Belastung ja – aber keine einfachen Lösungen

Trotz ihrer klaren Haltung zeigt Becker Verständnis für die Kritik aus der Nachbarschaft. "Natürlich ist das belastend. Auch für unsere Einrichtungen. Wir erleben täglich, wie sehr sich die Situation verändert hat – auch zum Negativen."

Die Antwort könne aber nicht Verdrängung sein, sondern müsse Zusammenarbeit sein. "Früher war Frankfurt bekannt für seinen abgestimmten Umgang in der Drogenpolitik. Heute fehlt das. Wir brauchen wieder mehr Miteinander – Stadt, Träger, Polizei, Nachbarschaft."

Die Stadt teilt diese Einschätzung: "Wir verstehen die Sorgen. Aber wer ernsthaft helfen will, darf die Realität nicht ausblenden", sagt Dezernatssprecher Rupp. Man sei offen für Gespräche – auch mit der Eigentümerinitiative. Ziel sei ein konstruktiver Weg, nicht ein "Konflikt um Symbole", wie die Stadt sagt.

IDH weitet Hilfe in der Niddastraße bereits aus

Während noch über das neue Zentrum gestritten wird, baut die IDH an ihrem bestehenden Standort in der Niddastraße aus: mehr Plätze für inhalativen Crack-Konsum, kürzere Wartezeiten, bessere Lüftung. Auch Akupunktur wird angeboten – als Möglichkeit, runterzukommen.

"Wir machen das nicht, weil es schön ist, sondern weil es hilft", sagt Becker. Ziel: mehr Menschen in geschützte Räume holen, runter von der Straße.

Becker: "Keiner wählt dieses Leben freiwillig"

Die Integrierte Drogenhilfe fordert darüber hinaus mehr als nur ein neues Zentrum. Es brauche Beschäftigungsmöglichkeiten, Teilhabe – und vor allem bezahlbaren Wohnraum. "Keiner hat sich das Leben auf der Straße ausgesucht. Aber viele haben keine Chance, es zu ändern", sagt Becker.
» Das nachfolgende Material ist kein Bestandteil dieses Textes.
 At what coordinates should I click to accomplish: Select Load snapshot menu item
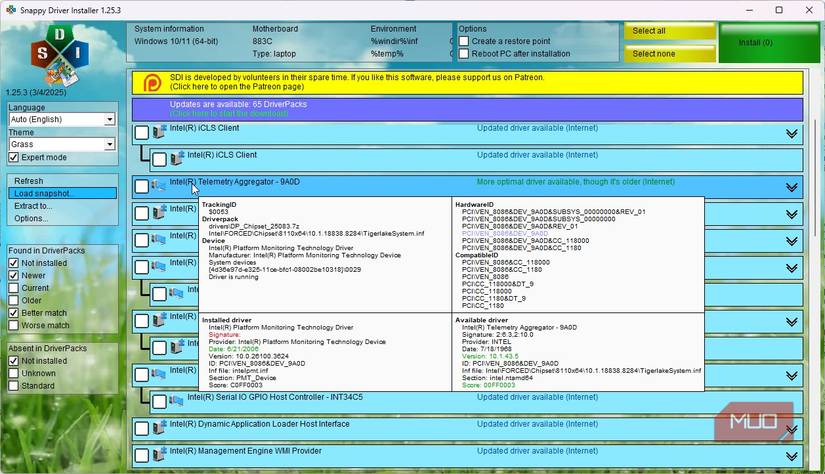[x=43, y=193]
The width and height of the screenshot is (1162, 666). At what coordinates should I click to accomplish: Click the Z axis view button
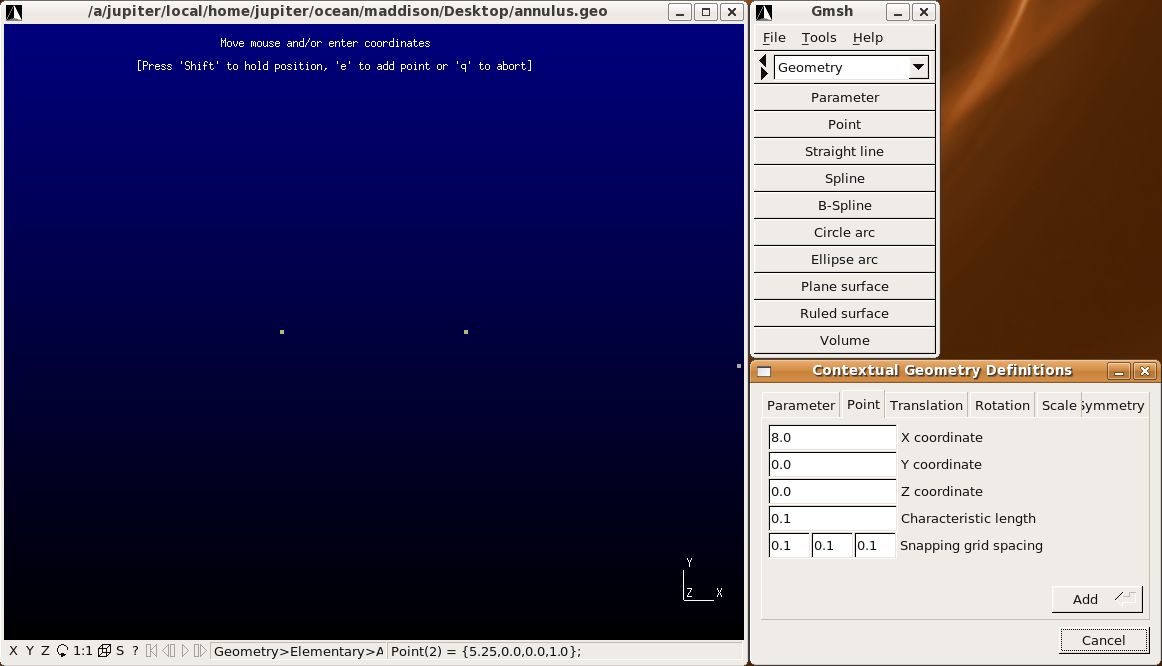(45, 651)
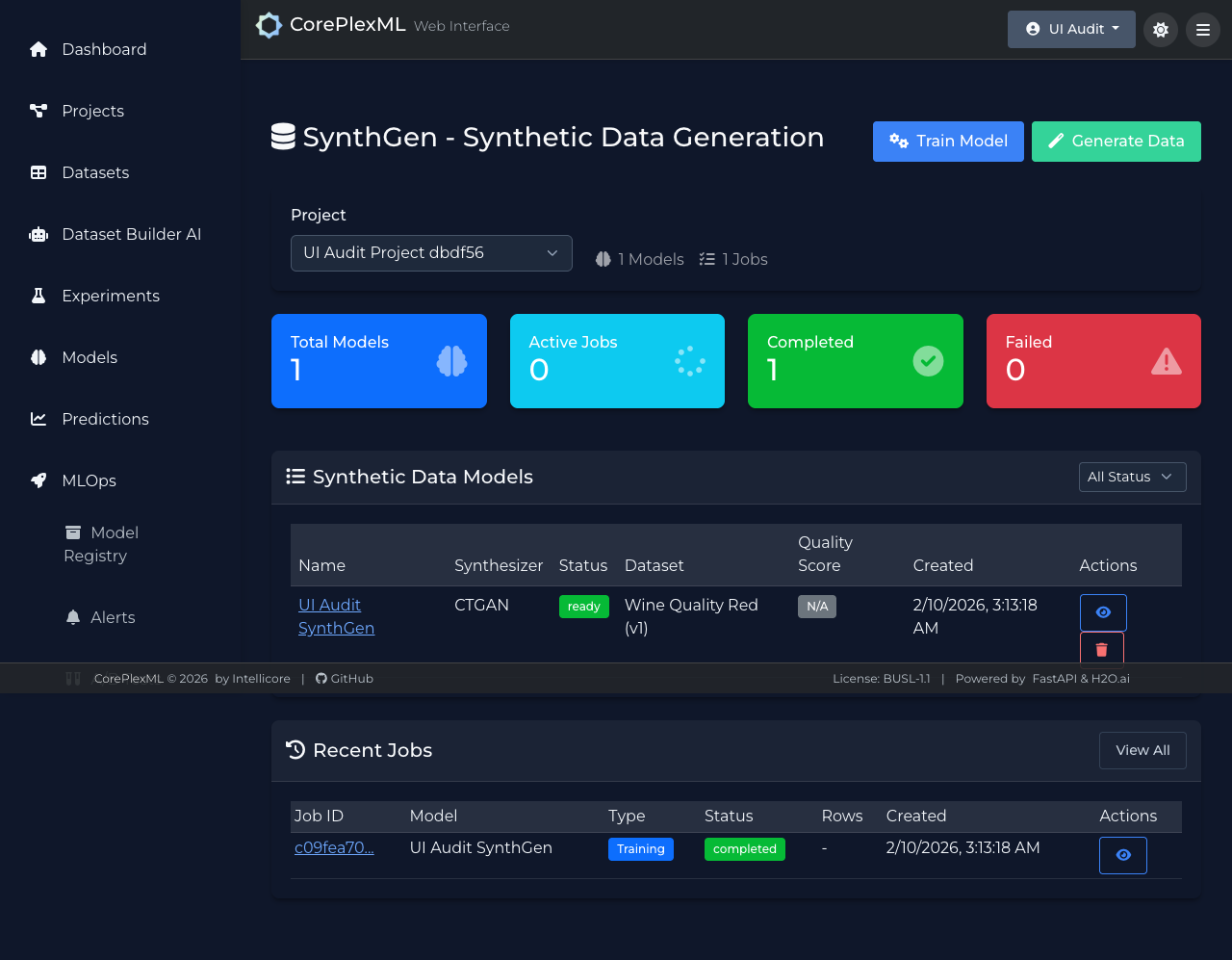The width and height of the screenshot is (1232, 960).
Task: Click the MLOps rocket icon in the sidebar
Action: 38,480
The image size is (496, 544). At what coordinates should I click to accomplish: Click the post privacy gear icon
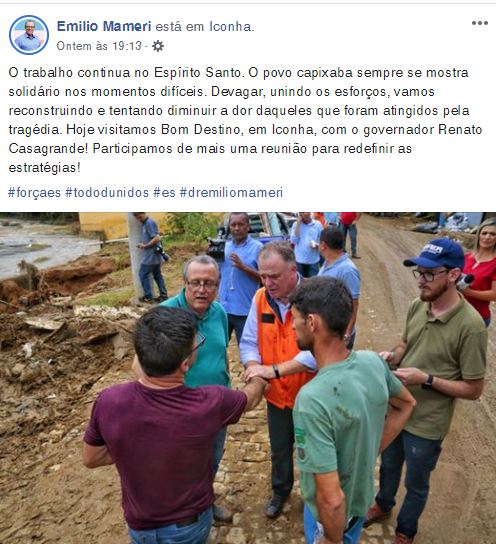point(158,46)
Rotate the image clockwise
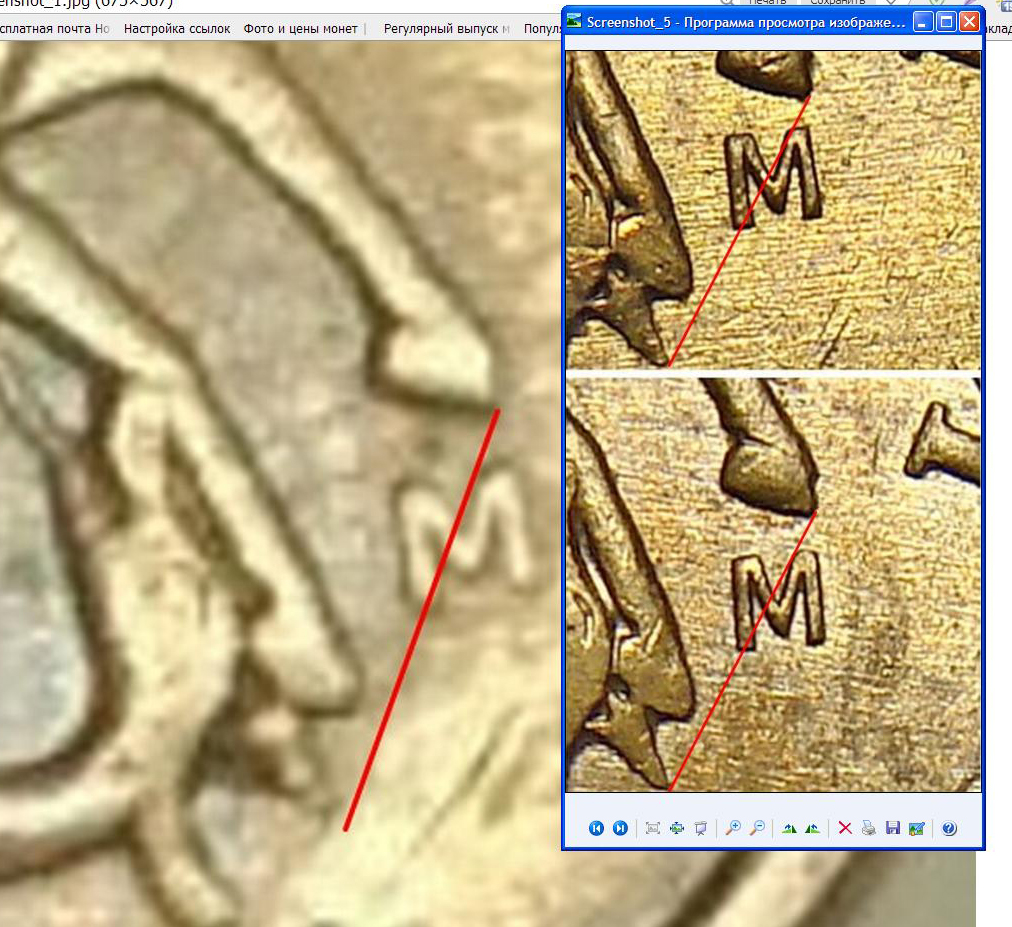Image resolution: width=1012 pixels, height=927 pixels. [790, 828]
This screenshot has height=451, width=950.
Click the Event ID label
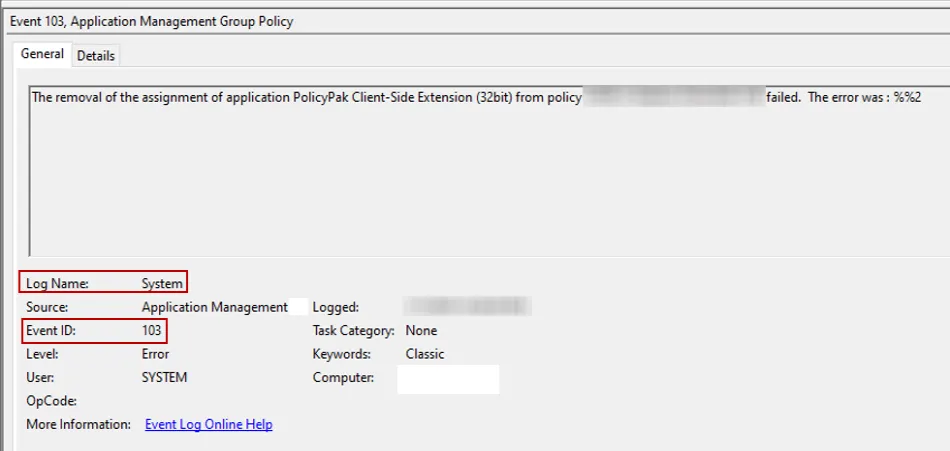pos(51,330)
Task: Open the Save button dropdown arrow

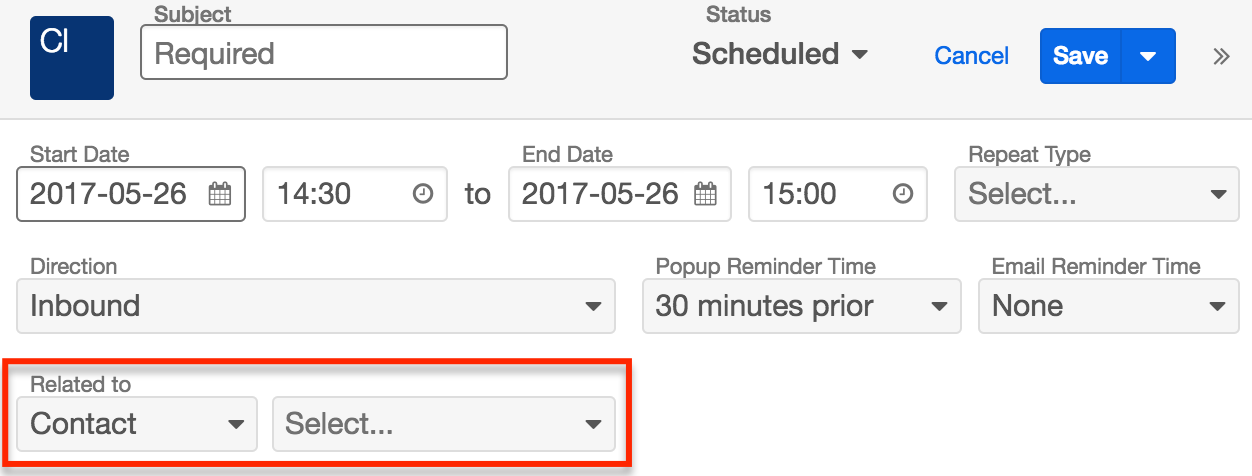Action: [1148, 56]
Viele der Betroffenen hätten keinen Zugang zu Sozialleistungen, Förderprogramme für Arbeitsintegration oder betreutes Wohnen seien über Jahre gekürzt worden. Auch Bund und Land müssten Verantwortung übernehmen, so Becker: "Ein Zentrum kann helfen. Aber es ersetzt keine Gesellschaft, die Verantwortung übernimmt."

Auch das Gesundheitsdezernat sieht im neuen Zentrum nur einen Baustein. Christian Rupp erklärt, es sei Teil einer langfristigen Strategie, die Suchthilfe, Stadtentwicklung und öffentliche Ordnung besser verzahnen soll. Schnelle Lösungen seien nicht zu erwarten.

Wie geht es weiter?

Die Stadt will den Standort halten. Der Magistrat muss noch zustimmen. Mit der Eigentümerinitiative sei man im Gespräch. Ob das reicht, um den Konflikt zu entschärfen, ist offen.

Fest steht: Frankfurt ringt mit der Frage, wie weit Hilfe gehen darf – und wohin.